La Sécu est financée par les cotisations des salariés et des employeurs, à la différence du modèle anglais où le financement repose essentiellement sur l’impôt payé par tous les contribuables, ou du système américain reposant sur des assurances privées.
Le budget de la Sécu est défini annuellement dans la Loi de financement de la Sécurité sociale (LFSS), votée chaque année par le Parlement.
Le régime général est le principal régime puisqu’il couvre plus de 61 millions de personnes, défini en cinq branches : la branche maladie (maladie, maternité, invalidité, décès), la branche accidents du travail et maladies professionnelles (AT/MP), la branche vieillesse et veuvage (retraite), la branche famille (dont handicap et logement), la branche autonomie.
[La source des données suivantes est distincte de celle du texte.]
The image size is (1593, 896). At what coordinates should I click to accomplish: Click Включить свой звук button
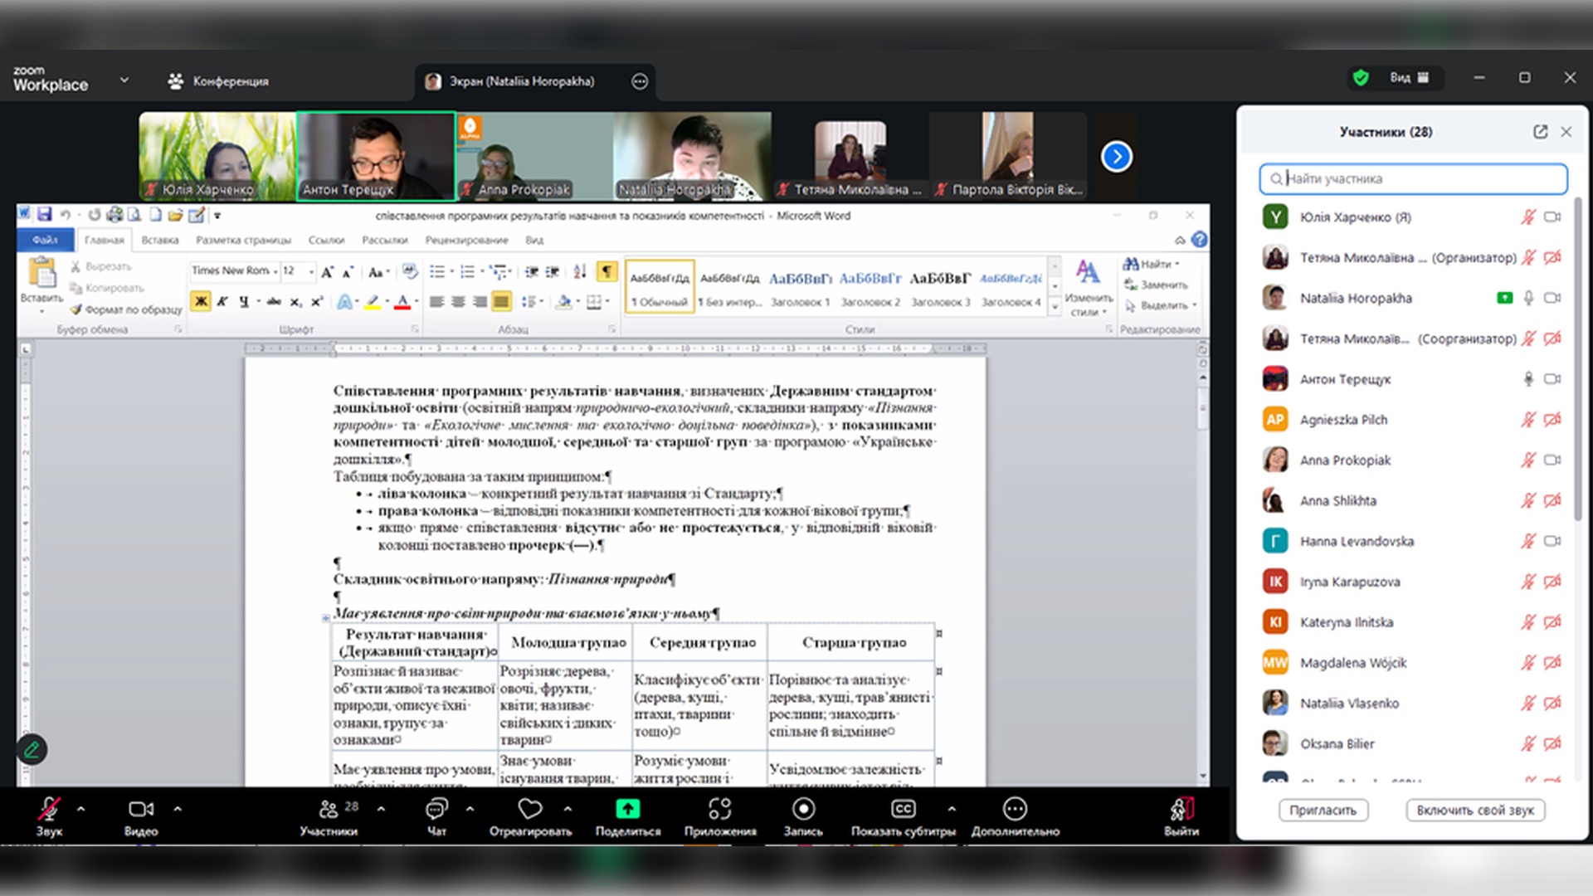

Le paritarisme au cœur de notre modèle social
Le principe est simple : les représentants des travailleurs et du patronat gèrent les fonds issus des cotisations salariales et patronales de plusieurs caisses. Le paritarisme est le produit d’un long combat des travailleurs pour faire valoir leurs droits face à un patronat aux intérêts fort différents. Il est toutefois menacé par les visées d’étatisation de la Sécu. À la recherche d’économies drastiques sur les dépenses publiques, l’État s’immisce de plus en plus et montre une volonté récurrente de ponction de ressources provenant en premier lieu du salaire différé, donc de nos cotisations sociales qu’il tente de remplacer par l’impôt (CSG/CRDS). Or les cotisations sociales ont une affectation dédiée précise, contrairement à l’impôt soumis aux décisions politiques. De même, les exonérations des cotisations employeurs (qui se comptent en milliards d’euros par an) mettent à mal les comptes sociaux et génèrent le « trou » artificiel de la Sécu.
FO défend le paritarisme, cet acteur crucial pour la cohésion et la justice sociales, pour l’exercice de la démocratie sociale dans la République.